*** Block opens ***

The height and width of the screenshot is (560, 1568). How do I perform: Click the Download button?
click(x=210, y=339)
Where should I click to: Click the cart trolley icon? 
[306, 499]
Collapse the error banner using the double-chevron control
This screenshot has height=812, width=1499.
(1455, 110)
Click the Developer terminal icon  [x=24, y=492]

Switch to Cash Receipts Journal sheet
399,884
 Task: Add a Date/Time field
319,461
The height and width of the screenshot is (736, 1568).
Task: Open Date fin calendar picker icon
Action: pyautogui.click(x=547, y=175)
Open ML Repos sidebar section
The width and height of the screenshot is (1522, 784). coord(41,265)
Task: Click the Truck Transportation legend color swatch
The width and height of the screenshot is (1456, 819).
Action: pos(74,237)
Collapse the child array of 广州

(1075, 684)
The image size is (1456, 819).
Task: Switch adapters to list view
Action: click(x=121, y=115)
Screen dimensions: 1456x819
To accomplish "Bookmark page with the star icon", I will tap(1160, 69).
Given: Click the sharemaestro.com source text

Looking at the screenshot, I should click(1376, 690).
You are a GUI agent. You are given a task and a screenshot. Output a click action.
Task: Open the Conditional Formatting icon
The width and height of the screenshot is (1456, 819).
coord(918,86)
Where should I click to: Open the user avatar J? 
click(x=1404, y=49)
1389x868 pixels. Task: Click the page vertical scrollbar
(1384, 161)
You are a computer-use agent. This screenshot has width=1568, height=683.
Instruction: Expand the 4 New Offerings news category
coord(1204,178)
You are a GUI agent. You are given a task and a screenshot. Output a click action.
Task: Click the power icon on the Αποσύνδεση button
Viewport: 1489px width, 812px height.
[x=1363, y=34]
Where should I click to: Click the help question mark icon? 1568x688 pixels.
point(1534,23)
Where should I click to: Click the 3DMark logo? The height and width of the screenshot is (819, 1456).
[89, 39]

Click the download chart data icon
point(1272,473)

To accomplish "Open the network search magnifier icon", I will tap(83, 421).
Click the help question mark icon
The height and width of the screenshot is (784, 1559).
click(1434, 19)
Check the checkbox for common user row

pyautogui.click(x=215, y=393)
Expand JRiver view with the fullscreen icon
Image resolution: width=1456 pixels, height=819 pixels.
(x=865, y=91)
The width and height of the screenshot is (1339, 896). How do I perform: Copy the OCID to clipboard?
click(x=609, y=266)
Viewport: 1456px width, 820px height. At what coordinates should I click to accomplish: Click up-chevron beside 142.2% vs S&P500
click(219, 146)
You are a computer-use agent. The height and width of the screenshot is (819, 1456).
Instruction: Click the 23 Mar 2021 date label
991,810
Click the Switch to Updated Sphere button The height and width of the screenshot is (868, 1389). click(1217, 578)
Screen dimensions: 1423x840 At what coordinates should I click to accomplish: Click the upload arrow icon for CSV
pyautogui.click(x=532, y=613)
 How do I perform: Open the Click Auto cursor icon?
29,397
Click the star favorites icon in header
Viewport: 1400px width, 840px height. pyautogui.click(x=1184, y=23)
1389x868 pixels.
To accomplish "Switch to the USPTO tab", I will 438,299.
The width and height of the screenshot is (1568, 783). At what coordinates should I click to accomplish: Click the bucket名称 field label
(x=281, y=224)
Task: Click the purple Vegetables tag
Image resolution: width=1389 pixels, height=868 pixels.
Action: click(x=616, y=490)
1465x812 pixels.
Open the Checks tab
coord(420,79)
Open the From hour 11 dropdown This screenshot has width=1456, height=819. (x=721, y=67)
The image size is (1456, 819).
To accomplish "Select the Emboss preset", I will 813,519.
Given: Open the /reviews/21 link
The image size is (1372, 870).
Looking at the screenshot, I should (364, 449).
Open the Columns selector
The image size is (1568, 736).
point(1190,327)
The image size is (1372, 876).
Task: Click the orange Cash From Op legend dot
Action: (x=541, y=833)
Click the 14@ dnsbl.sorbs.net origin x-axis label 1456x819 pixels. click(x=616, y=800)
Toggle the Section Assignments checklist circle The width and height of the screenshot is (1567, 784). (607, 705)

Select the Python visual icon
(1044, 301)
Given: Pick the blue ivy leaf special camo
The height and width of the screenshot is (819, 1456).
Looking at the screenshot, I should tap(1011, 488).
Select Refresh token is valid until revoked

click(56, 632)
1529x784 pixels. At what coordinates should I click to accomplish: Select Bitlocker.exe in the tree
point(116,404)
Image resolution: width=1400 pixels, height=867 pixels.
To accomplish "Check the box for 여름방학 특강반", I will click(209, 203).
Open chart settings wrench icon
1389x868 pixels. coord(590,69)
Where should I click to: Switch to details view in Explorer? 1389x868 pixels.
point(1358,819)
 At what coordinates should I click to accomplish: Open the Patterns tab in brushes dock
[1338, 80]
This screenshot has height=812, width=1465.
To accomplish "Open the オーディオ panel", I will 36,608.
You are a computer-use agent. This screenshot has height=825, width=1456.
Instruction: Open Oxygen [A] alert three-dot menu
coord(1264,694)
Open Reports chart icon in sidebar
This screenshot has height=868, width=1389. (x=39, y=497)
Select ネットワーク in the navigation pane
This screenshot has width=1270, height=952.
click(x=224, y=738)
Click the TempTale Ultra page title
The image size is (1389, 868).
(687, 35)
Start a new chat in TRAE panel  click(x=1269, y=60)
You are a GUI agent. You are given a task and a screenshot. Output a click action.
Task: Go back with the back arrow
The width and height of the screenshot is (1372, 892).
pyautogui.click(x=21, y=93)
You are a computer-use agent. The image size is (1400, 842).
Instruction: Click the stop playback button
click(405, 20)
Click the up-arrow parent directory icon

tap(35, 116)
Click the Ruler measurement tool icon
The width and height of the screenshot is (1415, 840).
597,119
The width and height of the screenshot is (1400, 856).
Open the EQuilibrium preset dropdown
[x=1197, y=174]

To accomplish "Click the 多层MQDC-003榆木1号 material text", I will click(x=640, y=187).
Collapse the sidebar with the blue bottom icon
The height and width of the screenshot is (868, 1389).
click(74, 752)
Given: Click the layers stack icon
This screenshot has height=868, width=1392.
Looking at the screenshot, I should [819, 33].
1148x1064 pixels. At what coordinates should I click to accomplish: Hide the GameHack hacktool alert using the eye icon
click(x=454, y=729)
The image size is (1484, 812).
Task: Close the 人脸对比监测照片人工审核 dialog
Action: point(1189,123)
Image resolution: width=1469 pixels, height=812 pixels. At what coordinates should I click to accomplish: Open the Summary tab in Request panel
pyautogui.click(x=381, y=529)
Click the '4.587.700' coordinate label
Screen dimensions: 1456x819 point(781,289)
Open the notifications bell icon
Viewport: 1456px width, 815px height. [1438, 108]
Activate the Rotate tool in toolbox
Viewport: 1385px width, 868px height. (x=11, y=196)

*** Block closes ***

What the task requires. All lines of the data that hold "will" need to be copied.

Exercise solution.
To accomplish "Bookmark page with the star icon", I will tap(1160, 69).
To accomplish "Open the network search magnifier icon", I will tap(83, 421).
To accomplish "Switch to the USPTO tab", I will 438,299.
To accomplish "Select the Emboss preset", I will 813,519.
To accomplish "Check the box for 여름방학 특강반", I will click(209, 203).
To accomplish "Open the オーディオ panel", I will 36,608.
To accomplish "Click the 多层MQDC-003榆木1号 material text", I will click(x=640, y=187).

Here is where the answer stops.